Tara jerked out of his arms, her face flaming.
When Dominic laughed, Caitlin sauntered into the kitchen, grinning devilishly. “Now, don’t let me disturb you. I’ll just be working over here in the corner, minding my own business.”
Tara glared at Dominic. “You are not disturbing us.”
Still laughing, he caught her wrist and pulled her back in for another quick kiss. “We’ll finish this later,” he murmured suggestively against her mouth and then pulled back, grinning at her blazing eyes and turned, strolling out of the kitchen.
Tara glared at the door as it swung shut behind him, huffing out a breath.
“Is he that good in bed?”
“Caitlin!”
“What?” Caitlin glanced over her shoulder, her smile wide and wicked. “It’s a simple question between friends.”
Tara turned back to the st
ove. “I am not answering that.”
“Come on,” Caitlin coaxed.
“No.”
“Just one teeny tiny detail?”
Tara dropped the spatula onto the counter and untied her apron. “I’m going over to the market.”
Caitlin laughed. “I’ll still be here when you get back. Still wanting to know.”
Tara could still hear her laughing as she walked out the door and into the street. A simple question between friends, she thought, pausing to marvel at the recent changes that had swept through the village in the weeks leading up to the festival. Purple petunias burst from planters on the steps of the market. Fuchsia curled wild over the stone walls lining the road up to her cottage. Geraniums popped in pinks and reds from the boxes under the windows of the pub.
Spring was rolling out its vibrant carpet for summer and somehow, in that same snatch of time, she had managed to make a friend. A true friend. A friend who asked about her love life. Who prodded her for details.

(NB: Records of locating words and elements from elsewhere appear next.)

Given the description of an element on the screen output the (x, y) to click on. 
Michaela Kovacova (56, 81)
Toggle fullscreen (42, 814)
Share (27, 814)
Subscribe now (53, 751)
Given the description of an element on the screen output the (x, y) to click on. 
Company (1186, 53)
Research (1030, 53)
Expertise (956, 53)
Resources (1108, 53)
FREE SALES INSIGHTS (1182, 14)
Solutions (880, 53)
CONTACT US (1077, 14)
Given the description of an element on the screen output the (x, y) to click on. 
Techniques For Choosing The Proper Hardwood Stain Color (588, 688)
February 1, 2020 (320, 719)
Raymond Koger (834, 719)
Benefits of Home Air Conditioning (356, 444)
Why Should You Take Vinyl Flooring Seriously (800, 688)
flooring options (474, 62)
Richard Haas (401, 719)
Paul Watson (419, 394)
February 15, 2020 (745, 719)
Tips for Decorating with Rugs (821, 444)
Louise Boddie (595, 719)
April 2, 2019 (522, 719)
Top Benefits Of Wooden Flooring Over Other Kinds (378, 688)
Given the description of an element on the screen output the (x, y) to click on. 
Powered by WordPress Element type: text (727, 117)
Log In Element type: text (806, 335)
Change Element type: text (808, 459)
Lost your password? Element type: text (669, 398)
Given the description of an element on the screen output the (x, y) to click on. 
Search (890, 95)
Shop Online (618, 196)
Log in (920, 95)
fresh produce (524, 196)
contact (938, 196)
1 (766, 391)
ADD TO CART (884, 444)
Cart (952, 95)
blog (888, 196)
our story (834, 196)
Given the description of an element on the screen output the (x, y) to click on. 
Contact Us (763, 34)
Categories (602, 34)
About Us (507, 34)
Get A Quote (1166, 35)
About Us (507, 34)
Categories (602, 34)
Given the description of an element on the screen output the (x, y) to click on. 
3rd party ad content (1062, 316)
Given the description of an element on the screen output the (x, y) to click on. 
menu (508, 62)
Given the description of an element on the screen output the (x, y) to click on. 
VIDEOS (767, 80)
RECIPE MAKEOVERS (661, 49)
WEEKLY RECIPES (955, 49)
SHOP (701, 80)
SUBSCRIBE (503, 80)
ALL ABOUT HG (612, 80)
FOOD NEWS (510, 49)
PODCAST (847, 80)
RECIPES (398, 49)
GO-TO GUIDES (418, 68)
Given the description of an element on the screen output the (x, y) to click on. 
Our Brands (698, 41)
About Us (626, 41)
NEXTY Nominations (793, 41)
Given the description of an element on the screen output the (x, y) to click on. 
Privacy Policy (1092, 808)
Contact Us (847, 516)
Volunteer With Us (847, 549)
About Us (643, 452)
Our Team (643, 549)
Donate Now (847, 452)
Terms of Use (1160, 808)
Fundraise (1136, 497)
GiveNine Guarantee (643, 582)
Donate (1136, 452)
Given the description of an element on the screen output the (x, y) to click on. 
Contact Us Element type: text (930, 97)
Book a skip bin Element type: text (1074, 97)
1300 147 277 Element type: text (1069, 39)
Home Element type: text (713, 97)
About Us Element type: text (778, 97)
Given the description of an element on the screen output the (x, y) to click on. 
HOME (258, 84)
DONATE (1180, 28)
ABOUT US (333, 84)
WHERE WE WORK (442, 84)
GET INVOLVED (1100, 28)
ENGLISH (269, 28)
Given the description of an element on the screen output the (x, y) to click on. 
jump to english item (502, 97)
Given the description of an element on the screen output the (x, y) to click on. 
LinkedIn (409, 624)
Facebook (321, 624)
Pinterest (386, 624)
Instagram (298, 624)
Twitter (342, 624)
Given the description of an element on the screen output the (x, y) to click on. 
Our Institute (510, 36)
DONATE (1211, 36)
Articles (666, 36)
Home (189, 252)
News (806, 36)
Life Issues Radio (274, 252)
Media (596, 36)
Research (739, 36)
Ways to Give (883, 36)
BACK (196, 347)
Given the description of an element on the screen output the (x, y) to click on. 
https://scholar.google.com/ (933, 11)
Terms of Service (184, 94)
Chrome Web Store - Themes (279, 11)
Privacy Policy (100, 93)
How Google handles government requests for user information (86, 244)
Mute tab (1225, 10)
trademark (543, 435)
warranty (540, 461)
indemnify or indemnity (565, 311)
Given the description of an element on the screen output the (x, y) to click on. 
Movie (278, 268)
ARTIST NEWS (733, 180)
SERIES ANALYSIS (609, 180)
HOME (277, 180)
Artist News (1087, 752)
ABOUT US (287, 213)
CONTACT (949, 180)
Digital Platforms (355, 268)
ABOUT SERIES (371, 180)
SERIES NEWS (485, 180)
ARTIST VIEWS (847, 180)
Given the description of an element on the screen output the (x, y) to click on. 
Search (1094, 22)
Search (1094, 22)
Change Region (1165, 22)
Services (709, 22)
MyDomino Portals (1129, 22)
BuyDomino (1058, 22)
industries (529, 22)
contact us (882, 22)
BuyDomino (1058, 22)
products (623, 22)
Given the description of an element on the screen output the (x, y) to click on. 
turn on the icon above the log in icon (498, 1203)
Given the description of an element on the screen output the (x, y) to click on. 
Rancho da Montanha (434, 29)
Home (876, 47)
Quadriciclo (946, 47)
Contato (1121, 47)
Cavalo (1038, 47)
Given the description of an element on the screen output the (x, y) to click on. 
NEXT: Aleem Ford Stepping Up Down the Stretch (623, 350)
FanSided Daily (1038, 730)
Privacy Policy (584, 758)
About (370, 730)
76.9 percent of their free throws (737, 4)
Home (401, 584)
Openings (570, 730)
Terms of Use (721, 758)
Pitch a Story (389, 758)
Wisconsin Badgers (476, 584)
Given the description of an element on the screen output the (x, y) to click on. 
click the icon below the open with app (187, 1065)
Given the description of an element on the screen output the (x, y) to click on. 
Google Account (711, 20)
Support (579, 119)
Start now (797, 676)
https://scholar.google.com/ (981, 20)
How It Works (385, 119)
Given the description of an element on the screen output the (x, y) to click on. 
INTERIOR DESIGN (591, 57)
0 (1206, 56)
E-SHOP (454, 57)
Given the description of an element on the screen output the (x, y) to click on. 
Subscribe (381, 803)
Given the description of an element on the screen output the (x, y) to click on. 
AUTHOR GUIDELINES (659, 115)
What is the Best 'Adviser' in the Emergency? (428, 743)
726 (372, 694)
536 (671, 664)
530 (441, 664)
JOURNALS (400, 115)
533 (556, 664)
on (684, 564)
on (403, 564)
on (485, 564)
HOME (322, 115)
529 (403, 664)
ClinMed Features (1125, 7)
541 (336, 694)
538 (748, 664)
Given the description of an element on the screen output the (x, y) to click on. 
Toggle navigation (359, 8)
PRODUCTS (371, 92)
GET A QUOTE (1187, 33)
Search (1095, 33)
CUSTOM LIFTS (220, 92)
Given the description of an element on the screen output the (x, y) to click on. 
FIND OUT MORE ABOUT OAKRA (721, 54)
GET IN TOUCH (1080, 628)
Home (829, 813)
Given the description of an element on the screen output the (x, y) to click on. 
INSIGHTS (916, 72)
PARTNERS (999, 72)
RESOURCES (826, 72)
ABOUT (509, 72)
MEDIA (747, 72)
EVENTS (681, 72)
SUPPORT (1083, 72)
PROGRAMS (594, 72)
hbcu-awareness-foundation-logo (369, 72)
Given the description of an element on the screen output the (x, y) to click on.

Laughter bubbled up in her own throat. She had a love life, she thought, walking across the street to the market. An actual lover. One who couldn’t keep his hands off her. Not because he wanted to claim her or change her. But because he wanted her for who she was. Who she really was.
Maybe Kelsey was right when she said that sometimes you don’t get proof. Sometimes you just have to believe. If everything in life was on the surface, in perfect light for all to see, there would be no mystery. There would be no magic. There would be nothing to wonder about or dream about or believe in other than what you had, what you could touch, or what you could see.
If she hadn’t believed in herself, she would never have escaped her husband. If she hadn’t believed in a life that could be different, in a future that could have some promise or hope, she could never have run. She could never have found her way here.
The bell chimed as Tara walked into the market and Sarah Dooley glanced up from her ledger, lifting an eyebrow. “What are you smiling about?”
“Nothing,” Tara answered, blushing. “I was just noticing how beautiful the village looked all cleaned up for the festival. I had no idea everyone would go to so much trouble for one weekend.”